Hendrik Scholte is the other leader of the large scale immigration of the Dutch into the United States during the middle of the nineteenth century. The more famous, and generally considered the primary leader, is Van Raalte, who took the first group of Dutch immigrants to the U. S. in 1846. Scholte followed a year later, and whereas Van Raalte traveled with the group on a slow sailing ship, Scholte, with his family traveled in style on a steamship while his fellow immigrants were forced to travel on four much slower and less comfortable sailing ships. Van Raalte initially decided to take his group to Wisconsin, but the group later decided to change their destination to Western Michigan, a decision made during the time they had to spend the winter in Detroit, Michigan. Scholte’s group decided to go to northwestern Iowa, and settled in a town now called Pella, Iowa.
Hendrik Scholte was born in Amsterdam in 1805. His father’s family was involved in the refining of sugar from sugar beets, and his father was a manufacturer of boxes for the shipment of the sugar. So clearly Scholte’s family was well off during his childhood. When he was only 16 years old, in 1821, his father passed away. Then only a year later his grandfather also passed away. Then only five years later, in 1827, Hendrik’s mother passed away and in the same year his only brother also died. So at age 23, he was the only one left in his family, and inherited all of the family’s wealth.
Although he had worked in his father’s factory, the business did not interest him. So he sold the family business, and as a result became a wealthy man. He decided to utilize his wealth to finance his studies and enrolled at the University of Leiden to study philosophy, theology and political science. He studied at the university for several years and earned his theology degree in 1832, whereupon he became an ordained minister in the Dutch Reformed Church.
In 1832, the year he graduated from the University of Leiden with his theology degree, he married Sara Maria Brandt, the daughter of a wealthy Amsterdam sugar refiner. The couple had five daughters, but only three, Sara, Maria and Johanna, survived infancy. Scholte’s wife, Sara Maria, died on January 23, 1844 shortly following the birth of their youngest daughter, when she was only 38 years old.
During his first marriage, Scholte served churches in the provinces of Noord Brabant and Utrecht. It was during the period from 1832 to 1846 that Scholte became interested in emigrating to the U. S. with his followers. Apparently, considerable planning had been done by the group, because they firmly established Iowa as their destination, while they were still in their native land. And they even decided on the name, Pella, for the place where they would settle. Clearly, the financial resources available to Scholte must have been an important determinant in all of the advance planning.
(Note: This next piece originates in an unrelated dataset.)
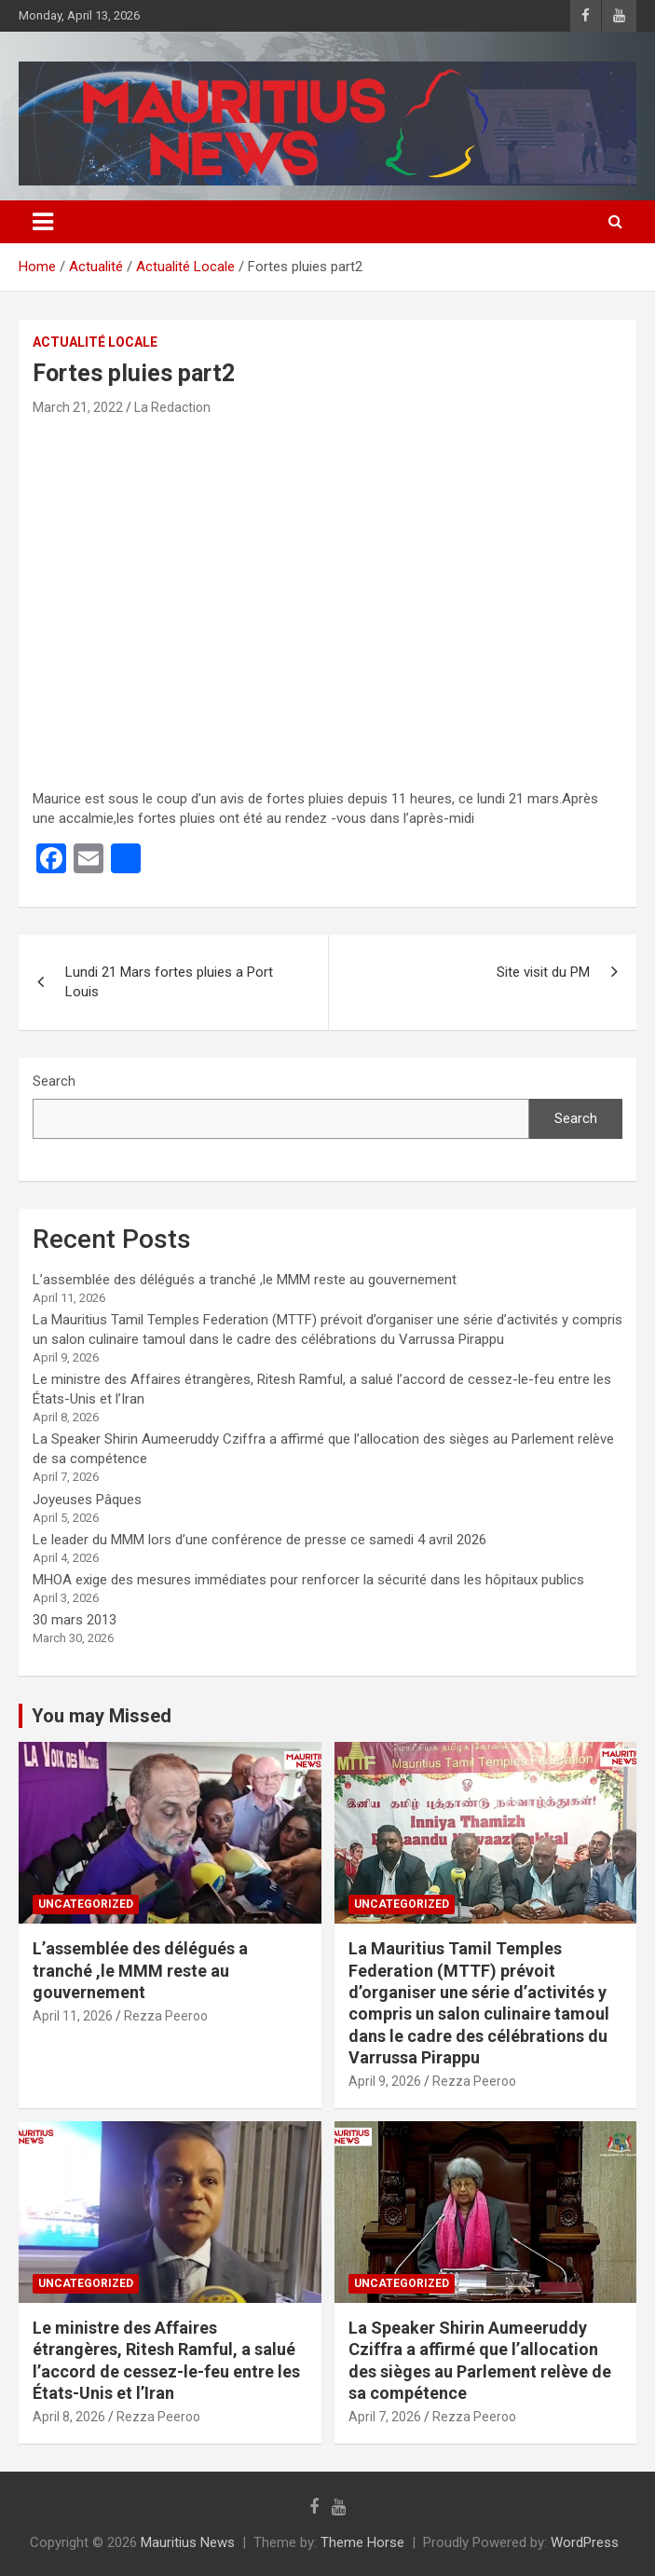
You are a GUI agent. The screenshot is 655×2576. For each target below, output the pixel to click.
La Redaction (172, 407)
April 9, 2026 (384, 2081)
On June 23, 1845, Scholte married his second wife, Maria Krantz. Early in the following year their first son was born, and shortly thereafter the family booked passage on the steamer “Calidonia”, voyaging from Rotterdam to Boston. The ship departed in early April 1847, and after only 13 days arrived in Boston, an amazingly rapid voyage, especially considering that most sailing ships took as long as 60 days to make the trans-Atlantic journey.
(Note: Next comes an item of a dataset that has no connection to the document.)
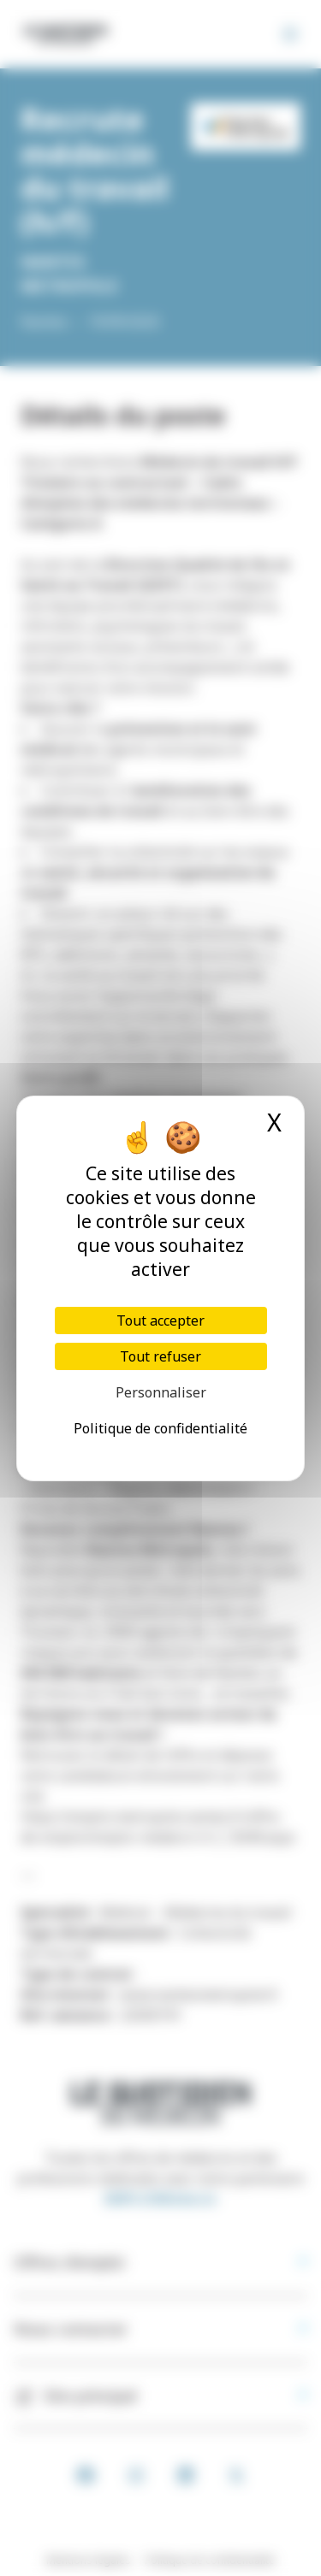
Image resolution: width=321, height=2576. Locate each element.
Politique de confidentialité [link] (160, 1428)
Scholte’s followers were not as fortunate and left on four chartered masted sailing vessels, also in early April 1847. The four ships were the ‘Nagasaki’, ‘Pieter Floris’, ‘Catherina Jackson’, and ‘Maasstroom’. The group consisted of about 850 people, both families and individuals. The four ships encountered a violent Atlantic storm and arrived in Baltimore in late May and early June.
The entire group then traveled by road, railway and Ohio River steamer to St. Louis where they settled temporarily. The leaders led by Scholte then traveled to northwest Iowa, where they purchased 18,000 acres of farm land for $1.25 per acre, and then contracted to have log cabins built on the land for the settlers. The entire group arrived in what is now Pella, Iowa on August 26, 1847, and found that, not surprisingly, the log cabins had not been built. So they built temporary shelters by digging depressions in the soil and building temporary walls and roofs from whatever material they could find. In any event the log cabins were eventually built, and the group prospered, after the initial difficult years.
Upon their arrival in Pella, Scholte and his family were able to acquire an existing log cabin, and lived there until their rather large family quarters were constructed. Their house is now a Historic House Museum in Pella, Iowa. It is owned and cared for by the Pella Historical Society and Museums.
Hendrik Scholte and his second wife Maria had eight children, but only three of the eight children survived infancy. The children were, Henry, David and Dora. Scholte provided leadership to the colony in its early years. He not only was its minister, but also served as the overall leader of the colony. He laid out the town of Pella, helped built a church, assisted the settlers with legal affairs, and started two businesses, a brick kiln and a saw mill. He became the postmaster, the notary public and the land agent. With all these positions he could not avoid getting into politics and he did. He even attended the inauguration of President Lincoln in Chicago.
Scholte passed away in 1868. He died of a heart attack at the rather young age of 63. His widow Maria remarried to a much younger man, Robert Beard, several years after Scholte died. Maria passed away in 1892 at the age of 71. Her husband outlived her by 28 years and passed away in 1920.